Sudan and China both have state-sanctioned programmes for the destruction of Church buildings and arbitrary imprisonment of church leaders.

The Nigerian state and military have colluded in the slaughter of thousands of Christians and sacking of Christian majority villages.

Father James Channan, the head of the Peace Centre in Lahore, Pakistan, has said that Christians in the country are “experiencing the worst time in their history in this country. Discrimination, suffering and oppression turn too often to outright persecution.”

And then there is North Korea. Christianity is officially designated as hostile to the state. Christians are routinely sent to internment camps, where they experience forced labour, torture, persecution, starvation, rape, forced abortions and murder. The worst examples involved being crucified horizontally over fires, or being run over by steamrollers.

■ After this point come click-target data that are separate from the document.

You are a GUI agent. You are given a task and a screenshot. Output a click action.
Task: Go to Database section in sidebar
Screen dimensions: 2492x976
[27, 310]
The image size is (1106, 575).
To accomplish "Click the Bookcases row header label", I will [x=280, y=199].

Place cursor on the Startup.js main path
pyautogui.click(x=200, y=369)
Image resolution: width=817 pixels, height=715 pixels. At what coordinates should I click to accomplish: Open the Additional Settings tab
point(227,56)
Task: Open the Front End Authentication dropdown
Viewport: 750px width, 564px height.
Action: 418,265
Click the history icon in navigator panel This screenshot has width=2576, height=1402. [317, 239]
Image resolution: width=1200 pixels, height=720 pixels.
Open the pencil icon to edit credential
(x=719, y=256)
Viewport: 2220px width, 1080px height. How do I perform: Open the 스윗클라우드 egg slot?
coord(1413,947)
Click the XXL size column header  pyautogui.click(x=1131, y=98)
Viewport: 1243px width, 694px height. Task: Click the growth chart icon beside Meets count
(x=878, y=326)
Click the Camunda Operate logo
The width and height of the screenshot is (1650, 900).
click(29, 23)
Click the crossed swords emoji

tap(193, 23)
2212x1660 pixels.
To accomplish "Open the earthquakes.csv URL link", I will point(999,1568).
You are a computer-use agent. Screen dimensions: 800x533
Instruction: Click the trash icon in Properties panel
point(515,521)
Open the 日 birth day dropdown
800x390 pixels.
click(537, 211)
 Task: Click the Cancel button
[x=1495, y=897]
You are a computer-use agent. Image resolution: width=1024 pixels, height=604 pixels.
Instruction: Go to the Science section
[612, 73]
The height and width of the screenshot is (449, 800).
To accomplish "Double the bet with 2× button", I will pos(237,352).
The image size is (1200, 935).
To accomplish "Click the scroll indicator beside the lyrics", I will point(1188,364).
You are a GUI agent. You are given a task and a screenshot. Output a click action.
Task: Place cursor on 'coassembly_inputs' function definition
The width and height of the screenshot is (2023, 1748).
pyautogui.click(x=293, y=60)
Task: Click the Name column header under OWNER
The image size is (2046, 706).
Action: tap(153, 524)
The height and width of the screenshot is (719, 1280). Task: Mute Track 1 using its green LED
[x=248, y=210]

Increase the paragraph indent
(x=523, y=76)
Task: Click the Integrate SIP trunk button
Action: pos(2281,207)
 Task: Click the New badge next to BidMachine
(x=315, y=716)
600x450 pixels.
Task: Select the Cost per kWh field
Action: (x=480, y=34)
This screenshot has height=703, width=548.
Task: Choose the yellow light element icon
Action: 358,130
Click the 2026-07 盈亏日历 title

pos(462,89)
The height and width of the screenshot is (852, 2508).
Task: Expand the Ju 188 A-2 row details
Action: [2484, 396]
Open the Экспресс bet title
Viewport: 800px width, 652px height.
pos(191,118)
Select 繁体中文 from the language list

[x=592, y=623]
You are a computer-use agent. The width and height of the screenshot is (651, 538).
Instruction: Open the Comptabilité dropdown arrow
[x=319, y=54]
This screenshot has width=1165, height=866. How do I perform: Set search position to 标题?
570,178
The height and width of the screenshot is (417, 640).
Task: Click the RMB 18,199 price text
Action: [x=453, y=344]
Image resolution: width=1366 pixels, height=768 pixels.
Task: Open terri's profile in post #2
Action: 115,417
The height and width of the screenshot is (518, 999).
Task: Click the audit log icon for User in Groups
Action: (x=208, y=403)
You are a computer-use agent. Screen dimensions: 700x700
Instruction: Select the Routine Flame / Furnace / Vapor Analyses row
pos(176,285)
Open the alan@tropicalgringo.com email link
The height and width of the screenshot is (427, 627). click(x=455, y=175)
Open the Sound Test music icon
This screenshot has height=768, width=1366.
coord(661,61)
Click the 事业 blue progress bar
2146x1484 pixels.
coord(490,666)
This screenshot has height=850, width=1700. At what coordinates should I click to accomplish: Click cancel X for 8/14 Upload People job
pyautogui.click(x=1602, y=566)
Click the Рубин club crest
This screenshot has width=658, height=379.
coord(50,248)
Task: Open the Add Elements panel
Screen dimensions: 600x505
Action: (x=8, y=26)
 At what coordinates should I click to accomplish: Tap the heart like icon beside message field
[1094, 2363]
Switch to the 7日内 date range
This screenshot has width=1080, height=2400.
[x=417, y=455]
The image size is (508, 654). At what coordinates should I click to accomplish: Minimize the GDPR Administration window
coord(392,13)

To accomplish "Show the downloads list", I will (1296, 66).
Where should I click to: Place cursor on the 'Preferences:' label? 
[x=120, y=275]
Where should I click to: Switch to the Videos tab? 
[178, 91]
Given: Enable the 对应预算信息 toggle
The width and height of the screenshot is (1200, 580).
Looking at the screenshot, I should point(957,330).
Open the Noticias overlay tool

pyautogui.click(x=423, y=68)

This is the reality of our brothers and sisters in Christ right now in countries all over the world. 

And still people convert to Christianity. Still they find ways to worship. Still they find ways to share their faith with others. We face ridicule, or verbal hostility, whereas they face imprisonment, torture and death.

If they can hold firm in their faith, if they can stand in Christ and find ways to live out their faith then we certainly can. We need the support and prayer of those around us (which means offering ours in return), we need the Holy Spirit to fill us and guide us, and we need our own willpower and strength. All three of those thing in order to be able to do something which nobody is stopping us from doing except for ourselves.

So, what’s it to be? Living our lives scared of what others think of us, or living our lives knowing what He has done for us and wanting to live how he wants us to and share that freedom with others?

Doesn’t sound like much of a choice to me.